微かに乾いた音を立てて着地したおれはタマの気配を探りながら歩き出した。
すでに放課後になっていたから生徒が外に出ている。おれは私服だったから制服を着た学生とすれ違う際には必ずじっと見つめられてしまう。
悪目立ちしているのは自覚しているし、多少は落ち着かないけれど気にしないことにした。別に堂々としていた方が不審がられないはずだ。
もし誰かに咎められたらそいつの制服を奪えばいいだけのことだ。
タマが前方百メートルくらい先にいた。
顔をおれの方に向けているから気づいているくせにおれを無視してタマは角を曲がって歩いて行ってしまう。
「オレを無視するとはいい度胸だ」
殺気を放つ。
たかが猫の行動にいちいち苛立ってしまうほど心狭い人間でないつもりだが飼い主として躾は必要だ。
ちなみにまったく関係無いが、おれは人間だ。
大抵の神族や魔族に比べたら強いけれど人間を止めたつもりはない。
それにきちんと母親の母体から生まれた記憶があるからそれはもう完璧な人間だ。
たまに神や悪魔と喧嘩してやっつけてしまうことがあってもそれはそれだ。

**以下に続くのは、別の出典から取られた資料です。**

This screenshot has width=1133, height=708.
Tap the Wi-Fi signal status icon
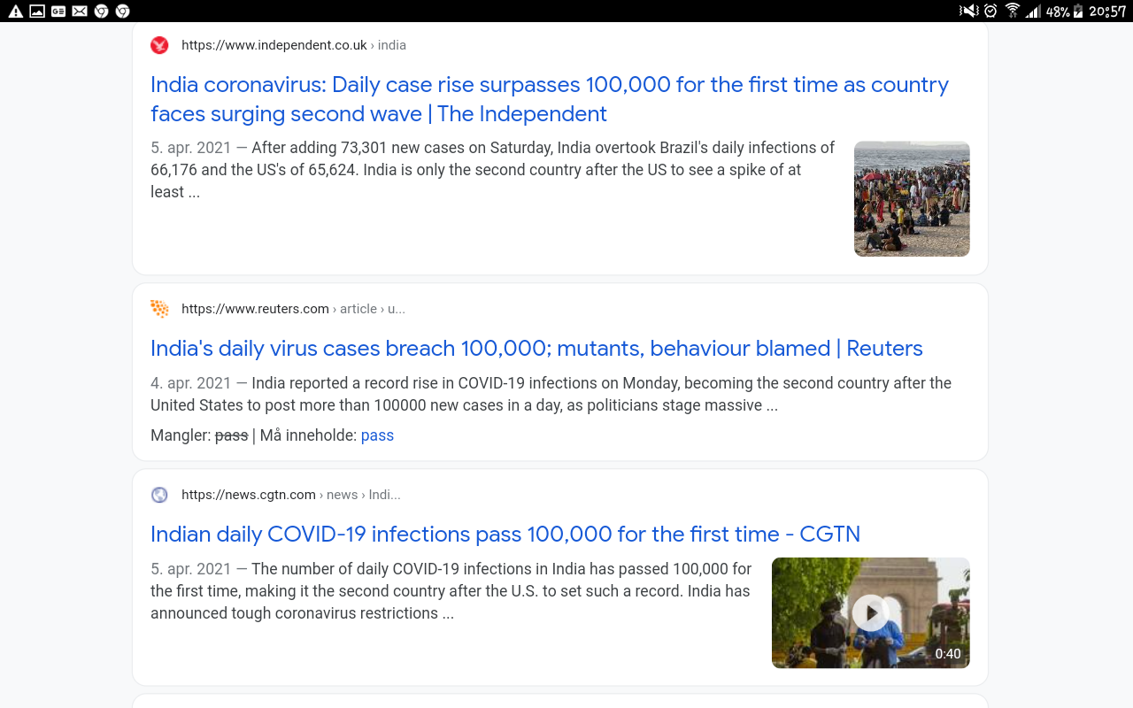1013,11
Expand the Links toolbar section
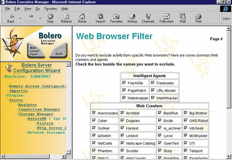 pos(226,18)
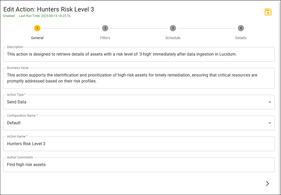Select step 4 circle in stepper
Screen dimensions: 281x195
241,28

人間が神や悪魔に喧嘩して勝ってはいけないなんてルールはない。
人間であることは譲れない。
もしおれがおれを人間と認めなかったら、
他種生物として人間を見てしまったら、
たぶん世界の半分を滅ぼしてしまう。多種生物が地球を支配しているなんておぞましいことだ。
ちなみになぜ半分しか滅ぼさないかというと、女性は愛でる対象だから保護するためだ。滅ぼすのは男だけでいい。
馬鹿な事を考えながらタマを追っていくと、目の前に庭岩があった。
違和感と既視感。その岩がおれが求めていた整流回路であることがおれの本能が告げていた。
足元を見るとタマが毛繕いをして「ニャー」と鳴いている。
「知っていたのか」
タマにそう呟く。猫に話しかける危ないヤツになってしまったがここには誰もいないから問題ない。それよりもとにかくおれはその庭岩を調べる為に岩の周りを一周した。
自然石だと思われる。ただ不自然な部分が皆無なので逆に人工石っぽさを与えている。
もし自然石でなく人工石の場合は少々面倒くさい。もしかしたら何者かが封印されている可能性があるから。その時には封印を解いて滅しないと整流回路の機能が安定しないのだ。
それでは意味がない。
庭岩の上に登る。
おれはその場に横になってみると体が整調されるのが分かる。他の場所に比べて比較にならないくらい力強い。